抜粋箇所:
>>>>>
夜な夜なシネマ

映画と本と音楽と、猫が好き。駄作にも愛を。

2023年4月に読んだ本まとめ

2023年05月01日 | 映画(番外編:映画と読み物)
2023年4月の読書メーター
読んだ本の数:8冊
読んだページ数:2742ページ
ナイス数:771ナイス

■シャイロックの子供たち (文春文庫)
読んだことがあるはずなのに、映画版を観ても一向に思い出せず。読メ開始の遥か前に読んでいた模様。再読してなるほど。登場人物はほぼ同じであるものの、原作は連作短編のうえに、初章の主役は杉本哲太が演じた副支店長だから、映画版とまるでイメージが違う。そして決定的に異なるのは、柄本明演じる爺様が原作には不在ゆえ、倍返しがない。いちばん悪いと思われた柳葉敏郎演じる支店長も単なる小物に終わる原作のほうに驚きました。面白かったけれど詰め込みすぎに思えた映画版も、これの映像化ならそうなるか。西木と阿部サダヲは生きている!?
読了日:04月02日 著者:池井戸 潤

■うつくしが丘の不幸の家 (創元文芸文庫 LA-ま 1-1)
引っ越してきた人に向かって、事故物件でもないのに「この家の住人は不幸になる」とわざわざ言いに来る口さがないオバハン。幸せか不幸せかなんて他人が決めることではないのに、気弱になっているときにはそんな言葉を真に受けてしまいそう。町田そのこの物語に出てくる人たちは、辛い過去を持っている場合が多い。しかし「読み終えた後に、明日もちょっとだけでも頑張ろうと思ってもらえたら」という彼女の言葉どおり、優しい。現在の家から遡る形で、どの住人にとっても後ろ向きな退去ではなかったことがわかります。うん、今日も明日も頑張ろう。
<<<<<
データの内容:
>>>>>
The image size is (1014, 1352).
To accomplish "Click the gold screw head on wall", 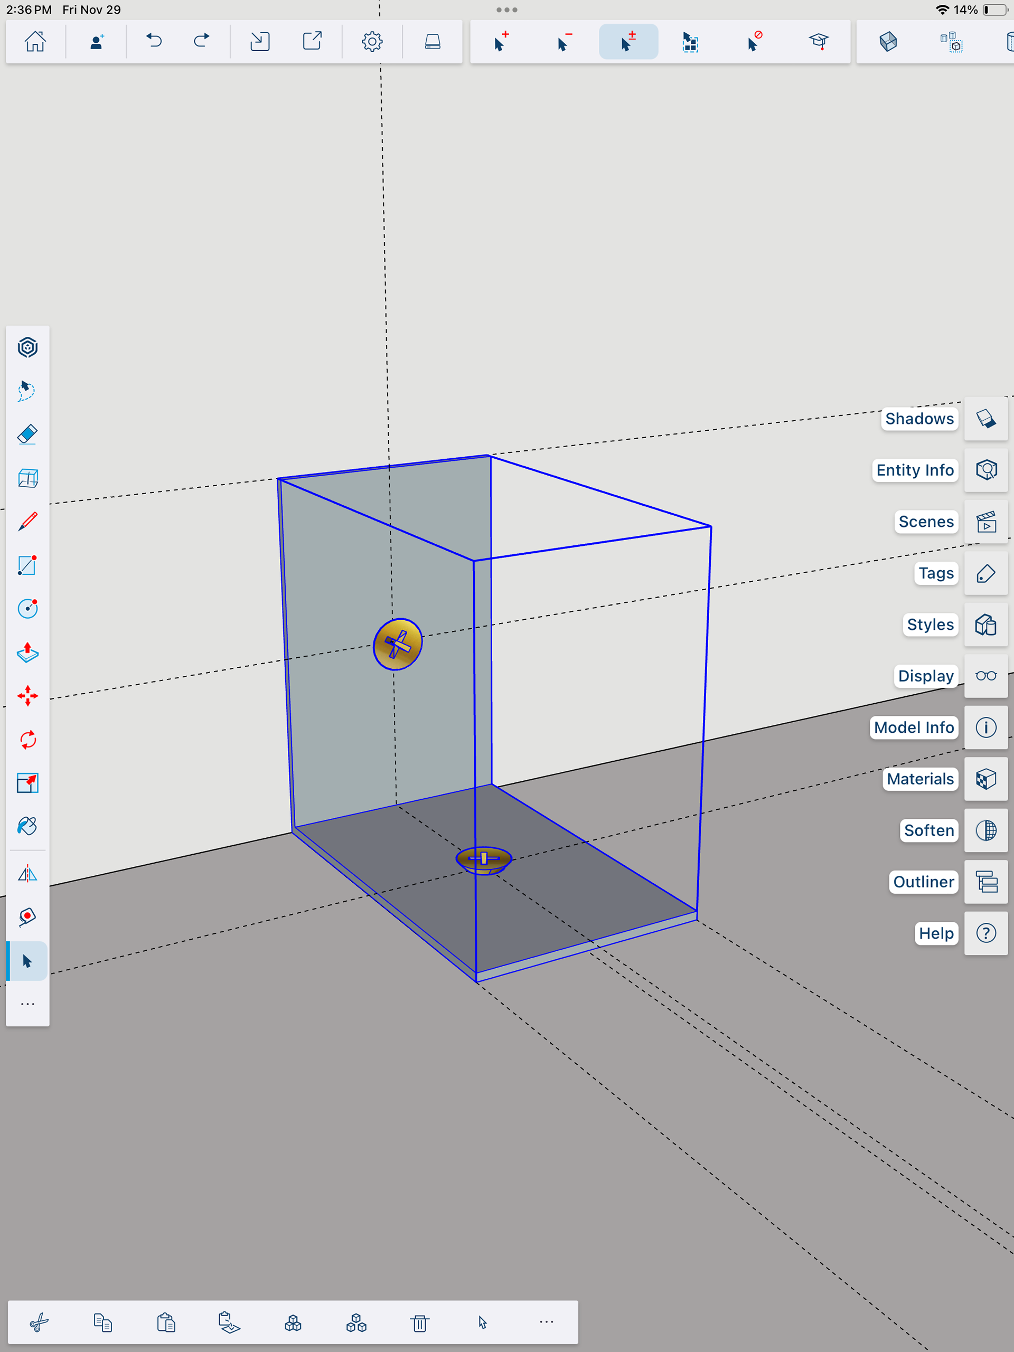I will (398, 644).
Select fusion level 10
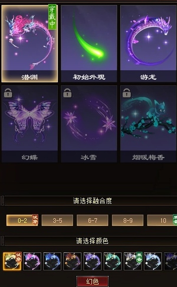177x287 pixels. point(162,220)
<<<<<
解く問題:
1. 4月の読書まとめから「町田そのこの物語に出てくる人たちは、辛い過去を持っている場合が多い。」という一文を英語に訳す。
2. 4月の読書まとめのうち、「読んだことがあるはずなのに、」を含む箇所から「(創元文芸文庫 LA-ま 1-1)」までを、「副支店長」を「次長」に書き換えて示してください。

解答例:
1. The people who appear in Machida Sonoko's stories often have painful pasts.

2.
読んだことがあるはずなのに、映画版を観ても一向に思い出せず。読メ開始の遥か前に読んでいた模様。再読してなるほど。登場人物はほぼ同じであるものの、原作は連作短編のうえに、初章の主役は杉本哲太が演じた次長だから、映画版とまるでイメージが違う。そして決定的に異なるのは、柄本明演じる爺様が原作には不在ゆえ、倍返しがない。いちばん悪いと思われた柳葉敏郎演じる支店長も単なる小物に終わる原作のほうに驚きました。面白かったけれど詰め込みすぎに思えた映画版も、これの映像化ならそうなるか。西木と阿部サダヲは生きている!?
読了日:04月02日 著者:池井戸 潤

■うつくしが丘の不幸の家 (創元文芸文庫 LA-ま 1-1)